**Task to complete**: Starting at the line that contains "Given: Open the Help panel" and ending at the line that contains "Looking at the", give those lines again with "Help panel" switched to "Settings panel" and nothing else altered. Omit the pictures from your answer.

**Material supplied**:
◆ ◆ ◆ ◆ ◆

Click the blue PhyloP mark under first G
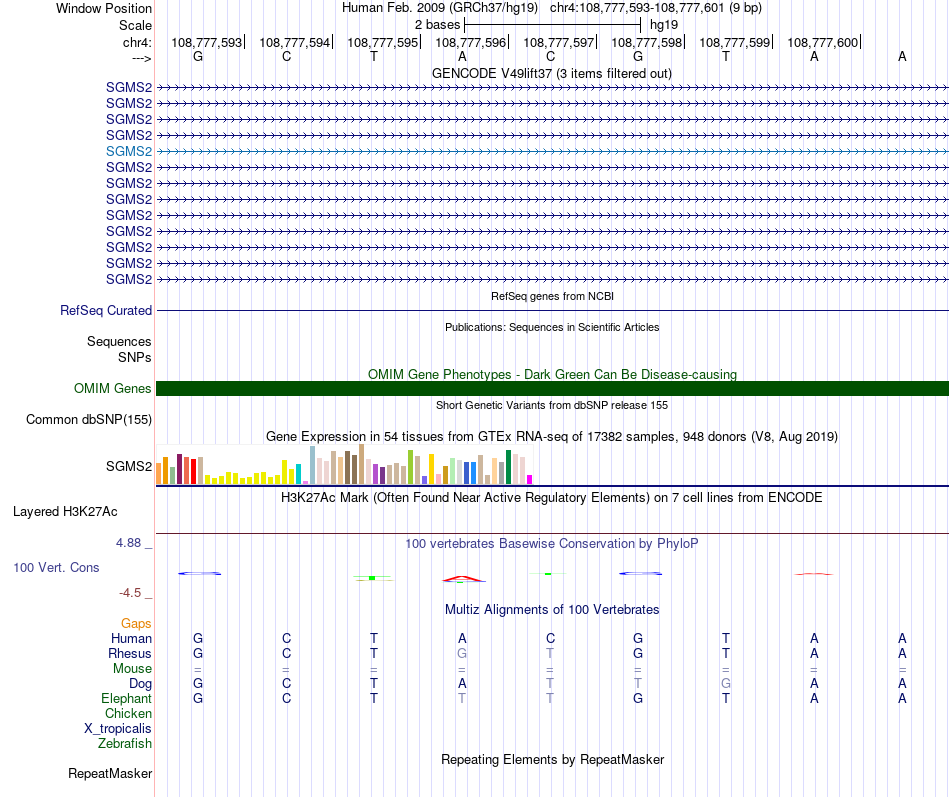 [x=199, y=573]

◆ ◆ ◆ ◆ ◆

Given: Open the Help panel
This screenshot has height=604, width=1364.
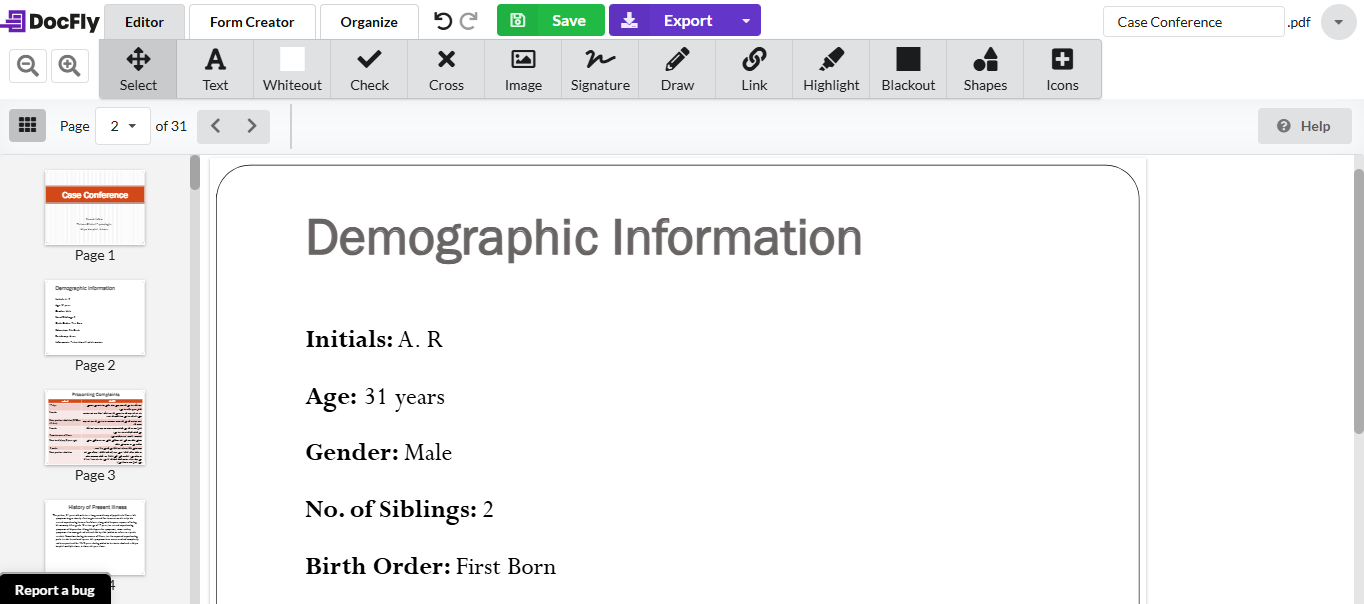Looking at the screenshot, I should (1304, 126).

◆ ◆ ◆ ◆ ◆

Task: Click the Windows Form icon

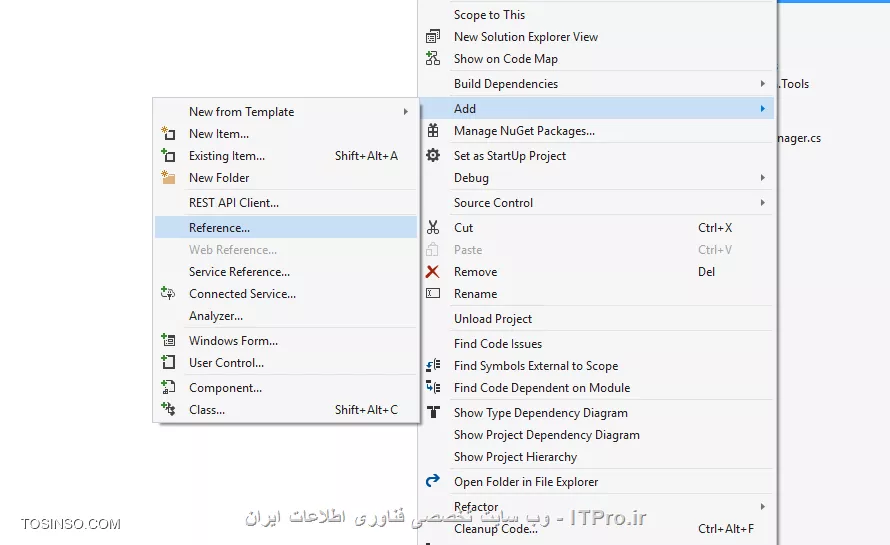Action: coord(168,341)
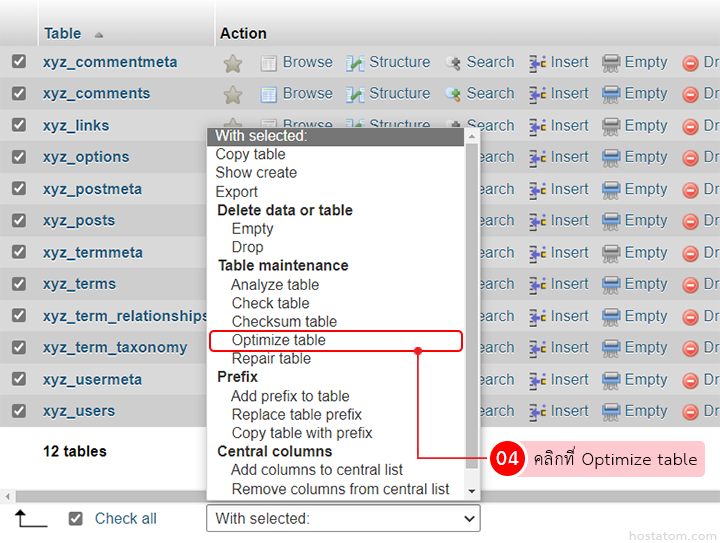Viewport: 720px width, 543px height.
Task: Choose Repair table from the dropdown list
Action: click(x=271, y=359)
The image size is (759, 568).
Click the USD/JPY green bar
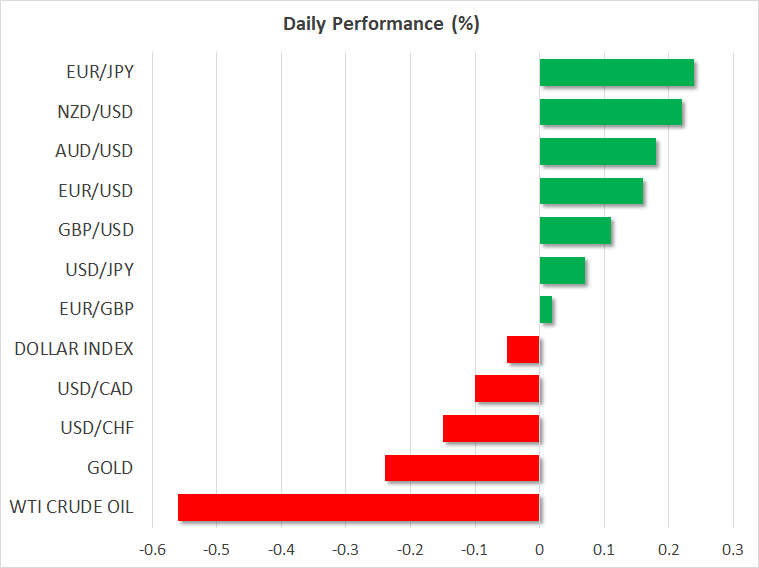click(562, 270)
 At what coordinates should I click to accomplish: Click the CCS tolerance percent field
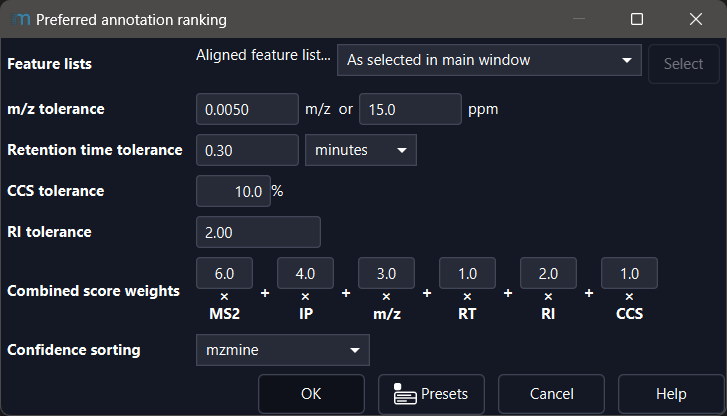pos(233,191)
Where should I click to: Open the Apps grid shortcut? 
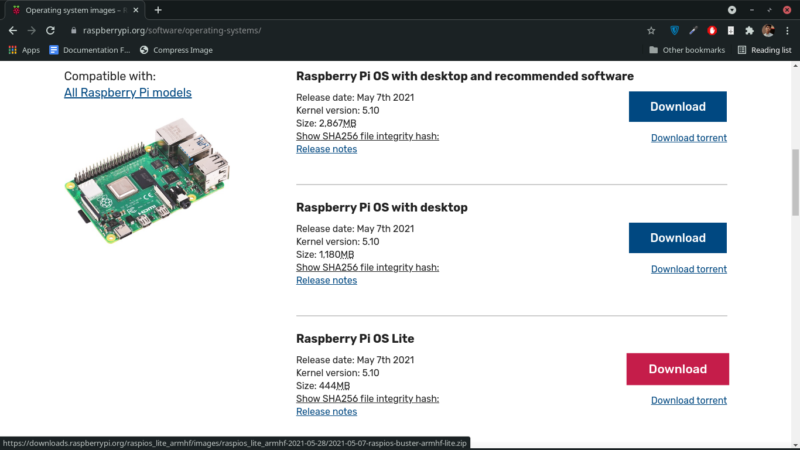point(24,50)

◆ ◆ ◆ ◆ ◆

**Finished task**:
Given: Open the Settings panel
This screenshot has height=604, width=1364.
Looking at the screenshot, I should (1304, 126).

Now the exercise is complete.